▶ What this task involves
In the listing below, find the line that contains "Task: Toggle the select-all" and the line that contains "Given: Open Microsoft Store from the taskbar". Quote both and every line between them, exactly, and nothing more.

▶ Source records
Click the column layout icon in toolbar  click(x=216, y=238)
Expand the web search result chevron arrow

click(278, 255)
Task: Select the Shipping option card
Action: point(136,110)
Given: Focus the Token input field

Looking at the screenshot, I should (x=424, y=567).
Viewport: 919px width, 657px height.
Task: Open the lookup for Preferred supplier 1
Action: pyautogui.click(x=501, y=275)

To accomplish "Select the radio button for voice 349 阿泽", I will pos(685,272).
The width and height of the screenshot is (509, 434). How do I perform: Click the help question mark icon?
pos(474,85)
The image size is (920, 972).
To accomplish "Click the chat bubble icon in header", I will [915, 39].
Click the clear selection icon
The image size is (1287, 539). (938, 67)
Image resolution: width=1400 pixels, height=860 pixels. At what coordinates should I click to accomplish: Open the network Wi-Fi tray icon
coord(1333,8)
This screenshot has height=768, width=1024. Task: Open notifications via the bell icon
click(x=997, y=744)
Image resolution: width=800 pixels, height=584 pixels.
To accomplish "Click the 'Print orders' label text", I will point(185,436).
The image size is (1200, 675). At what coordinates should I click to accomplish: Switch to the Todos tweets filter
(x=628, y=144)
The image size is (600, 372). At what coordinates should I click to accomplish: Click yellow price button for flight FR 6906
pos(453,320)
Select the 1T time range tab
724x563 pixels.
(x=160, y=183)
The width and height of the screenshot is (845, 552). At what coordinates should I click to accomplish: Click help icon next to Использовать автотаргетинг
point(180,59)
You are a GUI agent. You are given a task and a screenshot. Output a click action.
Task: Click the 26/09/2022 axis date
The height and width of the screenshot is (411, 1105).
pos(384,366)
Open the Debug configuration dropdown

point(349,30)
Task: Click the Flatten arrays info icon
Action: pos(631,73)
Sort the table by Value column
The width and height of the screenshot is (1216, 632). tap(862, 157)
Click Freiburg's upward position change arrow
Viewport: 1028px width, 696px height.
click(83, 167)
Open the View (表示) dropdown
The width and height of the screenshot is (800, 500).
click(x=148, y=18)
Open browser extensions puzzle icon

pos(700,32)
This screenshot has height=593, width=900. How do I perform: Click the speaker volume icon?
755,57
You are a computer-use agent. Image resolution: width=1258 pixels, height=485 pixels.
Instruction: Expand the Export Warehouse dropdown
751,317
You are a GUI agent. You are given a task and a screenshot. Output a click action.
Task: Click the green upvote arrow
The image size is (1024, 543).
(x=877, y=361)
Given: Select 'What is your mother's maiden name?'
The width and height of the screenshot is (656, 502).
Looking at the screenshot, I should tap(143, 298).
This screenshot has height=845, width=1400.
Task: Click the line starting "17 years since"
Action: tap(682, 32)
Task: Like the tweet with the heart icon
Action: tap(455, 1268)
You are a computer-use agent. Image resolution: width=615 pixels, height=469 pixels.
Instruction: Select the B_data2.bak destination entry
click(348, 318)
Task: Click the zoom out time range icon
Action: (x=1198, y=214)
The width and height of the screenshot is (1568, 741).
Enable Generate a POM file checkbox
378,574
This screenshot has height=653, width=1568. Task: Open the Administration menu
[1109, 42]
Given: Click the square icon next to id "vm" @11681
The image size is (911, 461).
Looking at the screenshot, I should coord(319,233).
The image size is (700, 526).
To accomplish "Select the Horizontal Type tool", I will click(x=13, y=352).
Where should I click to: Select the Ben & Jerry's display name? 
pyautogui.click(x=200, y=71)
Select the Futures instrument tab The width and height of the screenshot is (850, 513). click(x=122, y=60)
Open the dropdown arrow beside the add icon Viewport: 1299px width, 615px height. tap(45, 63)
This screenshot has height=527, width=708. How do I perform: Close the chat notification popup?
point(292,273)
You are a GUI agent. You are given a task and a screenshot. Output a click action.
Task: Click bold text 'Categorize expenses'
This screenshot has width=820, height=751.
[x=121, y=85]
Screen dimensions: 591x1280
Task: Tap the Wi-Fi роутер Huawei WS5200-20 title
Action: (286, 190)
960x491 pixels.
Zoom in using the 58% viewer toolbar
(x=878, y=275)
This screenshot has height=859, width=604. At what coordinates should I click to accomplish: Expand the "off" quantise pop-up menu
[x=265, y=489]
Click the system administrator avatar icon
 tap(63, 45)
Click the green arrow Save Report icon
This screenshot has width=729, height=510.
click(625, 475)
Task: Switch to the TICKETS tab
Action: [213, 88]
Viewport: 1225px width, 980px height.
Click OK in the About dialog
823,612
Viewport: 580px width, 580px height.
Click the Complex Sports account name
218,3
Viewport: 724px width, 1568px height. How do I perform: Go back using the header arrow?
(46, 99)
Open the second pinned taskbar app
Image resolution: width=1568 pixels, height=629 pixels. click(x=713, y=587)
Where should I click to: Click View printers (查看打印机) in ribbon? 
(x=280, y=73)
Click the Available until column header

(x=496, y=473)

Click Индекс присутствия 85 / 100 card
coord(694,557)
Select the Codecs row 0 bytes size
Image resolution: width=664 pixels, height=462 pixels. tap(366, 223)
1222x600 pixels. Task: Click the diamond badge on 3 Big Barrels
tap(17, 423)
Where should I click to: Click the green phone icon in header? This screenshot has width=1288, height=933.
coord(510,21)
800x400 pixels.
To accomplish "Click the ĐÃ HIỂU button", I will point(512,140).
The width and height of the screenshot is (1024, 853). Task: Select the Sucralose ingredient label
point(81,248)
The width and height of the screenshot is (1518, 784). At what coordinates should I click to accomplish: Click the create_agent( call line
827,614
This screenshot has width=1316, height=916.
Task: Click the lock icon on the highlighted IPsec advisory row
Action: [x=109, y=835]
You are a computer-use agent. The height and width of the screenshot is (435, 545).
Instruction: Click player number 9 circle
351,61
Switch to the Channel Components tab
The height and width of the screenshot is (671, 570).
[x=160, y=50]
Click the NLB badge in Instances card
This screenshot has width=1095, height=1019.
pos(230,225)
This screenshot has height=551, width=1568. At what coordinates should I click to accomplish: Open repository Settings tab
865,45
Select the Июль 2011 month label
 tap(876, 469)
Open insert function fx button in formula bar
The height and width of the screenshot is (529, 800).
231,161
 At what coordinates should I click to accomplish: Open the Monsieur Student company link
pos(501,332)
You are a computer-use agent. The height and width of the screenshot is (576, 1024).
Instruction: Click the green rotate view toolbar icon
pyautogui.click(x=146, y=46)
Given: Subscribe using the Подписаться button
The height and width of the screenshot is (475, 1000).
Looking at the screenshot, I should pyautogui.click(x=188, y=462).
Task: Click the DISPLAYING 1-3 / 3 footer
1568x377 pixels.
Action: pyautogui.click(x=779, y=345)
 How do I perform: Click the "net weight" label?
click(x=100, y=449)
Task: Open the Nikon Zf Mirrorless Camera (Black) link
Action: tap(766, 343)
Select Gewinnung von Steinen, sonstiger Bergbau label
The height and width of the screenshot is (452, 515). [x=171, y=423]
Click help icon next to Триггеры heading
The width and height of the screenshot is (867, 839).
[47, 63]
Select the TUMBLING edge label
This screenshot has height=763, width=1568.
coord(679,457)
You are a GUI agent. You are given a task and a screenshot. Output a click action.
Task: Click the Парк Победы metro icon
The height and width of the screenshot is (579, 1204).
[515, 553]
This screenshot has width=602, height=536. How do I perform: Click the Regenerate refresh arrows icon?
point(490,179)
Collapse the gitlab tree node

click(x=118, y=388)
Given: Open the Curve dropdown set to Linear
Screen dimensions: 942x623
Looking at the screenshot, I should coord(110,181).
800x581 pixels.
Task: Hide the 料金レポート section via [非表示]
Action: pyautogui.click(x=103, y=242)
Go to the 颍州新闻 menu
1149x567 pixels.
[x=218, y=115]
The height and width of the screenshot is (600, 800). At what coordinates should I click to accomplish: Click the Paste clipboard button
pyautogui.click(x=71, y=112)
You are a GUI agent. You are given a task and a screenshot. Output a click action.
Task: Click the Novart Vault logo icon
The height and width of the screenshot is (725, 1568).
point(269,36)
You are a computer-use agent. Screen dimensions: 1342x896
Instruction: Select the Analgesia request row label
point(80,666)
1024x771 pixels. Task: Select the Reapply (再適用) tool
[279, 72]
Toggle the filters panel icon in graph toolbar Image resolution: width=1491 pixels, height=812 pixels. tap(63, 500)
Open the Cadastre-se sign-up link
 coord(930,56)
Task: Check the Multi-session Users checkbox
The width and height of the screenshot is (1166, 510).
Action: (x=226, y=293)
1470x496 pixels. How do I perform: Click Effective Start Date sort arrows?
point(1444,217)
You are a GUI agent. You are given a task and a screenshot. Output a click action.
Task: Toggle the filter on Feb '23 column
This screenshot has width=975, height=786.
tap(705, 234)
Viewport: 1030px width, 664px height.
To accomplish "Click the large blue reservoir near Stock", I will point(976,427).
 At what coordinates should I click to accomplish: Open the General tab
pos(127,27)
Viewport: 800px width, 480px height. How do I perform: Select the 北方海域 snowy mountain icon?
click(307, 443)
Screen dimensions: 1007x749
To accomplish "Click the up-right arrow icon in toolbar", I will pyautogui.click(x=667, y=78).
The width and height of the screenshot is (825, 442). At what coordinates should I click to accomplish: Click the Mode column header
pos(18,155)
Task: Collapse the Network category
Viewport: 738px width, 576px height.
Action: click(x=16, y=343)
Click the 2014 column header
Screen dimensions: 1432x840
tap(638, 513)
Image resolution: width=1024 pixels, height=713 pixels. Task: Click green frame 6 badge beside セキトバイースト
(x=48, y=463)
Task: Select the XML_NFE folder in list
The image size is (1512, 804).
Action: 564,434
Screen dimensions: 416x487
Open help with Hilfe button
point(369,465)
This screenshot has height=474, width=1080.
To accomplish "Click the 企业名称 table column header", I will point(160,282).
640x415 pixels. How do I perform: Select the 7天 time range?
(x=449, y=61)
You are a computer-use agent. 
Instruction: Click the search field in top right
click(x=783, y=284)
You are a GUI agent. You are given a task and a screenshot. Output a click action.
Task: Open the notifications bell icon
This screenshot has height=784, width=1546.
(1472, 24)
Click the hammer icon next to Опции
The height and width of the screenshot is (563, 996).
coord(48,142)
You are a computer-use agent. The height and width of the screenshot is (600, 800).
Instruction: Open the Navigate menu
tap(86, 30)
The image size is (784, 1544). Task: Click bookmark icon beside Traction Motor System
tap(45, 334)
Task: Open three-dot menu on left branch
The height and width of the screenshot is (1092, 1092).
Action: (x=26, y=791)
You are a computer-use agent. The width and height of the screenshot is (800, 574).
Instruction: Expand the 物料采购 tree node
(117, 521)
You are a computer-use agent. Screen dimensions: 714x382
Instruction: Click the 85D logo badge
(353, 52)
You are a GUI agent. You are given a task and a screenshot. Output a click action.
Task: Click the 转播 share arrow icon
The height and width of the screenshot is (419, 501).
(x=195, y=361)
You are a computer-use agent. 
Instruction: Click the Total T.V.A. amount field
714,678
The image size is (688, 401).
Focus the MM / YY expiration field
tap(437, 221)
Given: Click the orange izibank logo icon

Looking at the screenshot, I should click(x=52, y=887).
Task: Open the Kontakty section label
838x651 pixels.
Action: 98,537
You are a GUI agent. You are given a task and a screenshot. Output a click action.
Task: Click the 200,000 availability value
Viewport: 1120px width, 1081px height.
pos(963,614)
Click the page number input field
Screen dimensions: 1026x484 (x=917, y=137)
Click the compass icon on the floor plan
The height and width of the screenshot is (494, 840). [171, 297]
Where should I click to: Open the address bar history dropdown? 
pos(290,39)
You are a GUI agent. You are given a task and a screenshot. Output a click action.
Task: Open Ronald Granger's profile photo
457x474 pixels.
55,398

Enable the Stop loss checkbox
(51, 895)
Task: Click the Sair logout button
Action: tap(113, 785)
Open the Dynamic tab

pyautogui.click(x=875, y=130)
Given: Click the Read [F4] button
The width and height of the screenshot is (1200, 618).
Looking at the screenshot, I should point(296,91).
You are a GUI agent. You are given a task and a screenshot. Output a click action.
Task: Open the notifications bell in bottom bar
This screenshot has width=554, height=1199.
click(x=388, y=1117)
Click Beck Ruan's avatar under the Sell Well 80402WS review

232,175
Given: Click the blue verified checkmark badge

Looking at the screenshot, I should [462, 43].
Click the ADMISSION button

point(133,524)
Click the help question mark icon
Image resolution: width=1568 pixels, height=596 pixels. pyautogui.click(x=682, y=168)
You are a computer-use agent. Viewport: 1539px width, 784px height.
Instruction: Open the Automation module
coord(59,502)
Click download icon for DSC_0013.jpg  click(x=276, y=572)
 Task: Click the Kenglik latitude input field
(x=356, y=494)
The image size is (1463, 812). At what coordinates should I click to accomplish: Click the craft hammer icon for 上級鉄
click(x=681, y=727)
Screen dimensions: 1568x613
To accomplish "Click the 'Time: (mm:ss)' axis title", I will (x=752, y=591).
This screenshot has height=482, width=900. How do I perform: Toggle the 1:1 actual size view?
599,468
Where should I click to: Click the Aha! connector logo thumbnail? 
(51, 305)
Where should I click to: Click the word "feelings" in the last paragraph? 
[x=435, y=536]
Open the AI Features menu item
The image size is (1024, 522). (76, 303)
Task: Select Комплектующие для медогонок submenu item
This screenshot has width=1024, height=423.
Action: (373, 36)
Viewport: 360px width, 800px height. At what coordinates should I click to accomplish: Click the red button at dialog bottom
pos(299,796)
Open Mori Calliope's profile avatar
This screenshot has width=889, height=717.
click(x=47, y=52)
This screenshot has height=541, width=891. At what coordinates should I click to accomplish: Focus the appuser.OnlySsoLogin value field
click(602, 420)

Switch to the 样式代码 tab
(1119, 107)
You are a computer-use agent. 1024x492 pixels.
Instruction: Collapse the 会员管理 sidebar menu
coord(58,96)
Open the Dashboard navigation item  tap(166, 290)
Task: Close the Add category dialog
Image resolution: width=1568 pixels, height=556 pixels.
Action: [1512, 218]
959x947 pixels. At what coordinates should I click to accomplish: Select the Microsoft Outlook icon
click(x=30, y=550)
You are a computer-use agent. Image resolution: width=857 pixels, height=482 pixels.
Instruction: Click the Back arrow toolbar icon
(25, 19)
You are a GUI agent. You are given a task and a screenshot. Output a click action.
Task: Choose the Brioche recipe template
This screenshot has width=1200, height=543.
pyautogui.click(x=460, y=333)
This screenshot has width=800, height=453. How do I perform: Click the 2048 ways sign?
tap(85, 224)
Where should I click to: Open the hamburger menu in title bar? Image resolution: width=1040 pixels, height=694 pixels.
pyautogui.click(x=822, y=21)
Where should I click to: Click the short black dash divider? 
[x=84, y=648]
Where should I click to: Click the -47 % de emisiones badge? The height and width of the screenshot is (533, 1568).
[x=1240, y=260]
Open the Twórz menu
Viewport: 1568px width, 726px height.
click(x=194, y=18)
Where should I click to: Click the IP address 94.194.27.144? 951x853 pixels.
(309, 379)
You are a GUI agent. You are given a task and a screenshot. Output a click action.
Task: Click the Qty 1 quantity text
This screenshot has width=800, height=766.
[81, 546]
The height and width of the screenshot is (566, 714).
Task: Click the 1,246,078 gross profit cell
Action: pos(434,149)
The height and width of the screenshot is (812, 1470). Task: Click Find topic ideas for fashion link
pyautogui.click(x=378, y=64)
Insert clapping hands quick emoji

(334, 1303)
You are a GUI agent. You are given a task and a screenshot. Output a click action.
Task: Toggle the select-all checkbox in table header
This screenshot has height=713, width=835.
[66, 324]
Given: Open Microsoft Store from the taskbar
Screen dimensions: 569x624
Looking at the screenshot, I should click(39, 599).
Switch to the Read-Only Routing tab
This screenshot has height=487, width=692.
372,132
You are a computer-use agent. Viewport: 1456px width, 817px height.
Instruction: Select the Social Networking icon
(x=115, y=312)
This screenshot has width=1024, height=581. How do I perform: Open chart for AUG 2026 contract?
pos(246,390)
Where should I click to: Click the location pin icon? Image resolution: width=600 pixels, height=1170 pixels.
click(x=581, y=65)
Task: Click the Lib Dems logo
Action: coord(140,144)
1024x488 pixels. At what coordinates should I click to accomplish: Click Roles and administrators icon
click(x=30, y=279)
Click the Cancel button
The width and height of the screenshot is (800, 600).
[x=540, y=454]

▶ Completed exercise
Task: Toggle the select-all checkbox in table header
This screenshot has height=713, width=835.
[66, 324]
Given: Open Microsoft Store from the taskbar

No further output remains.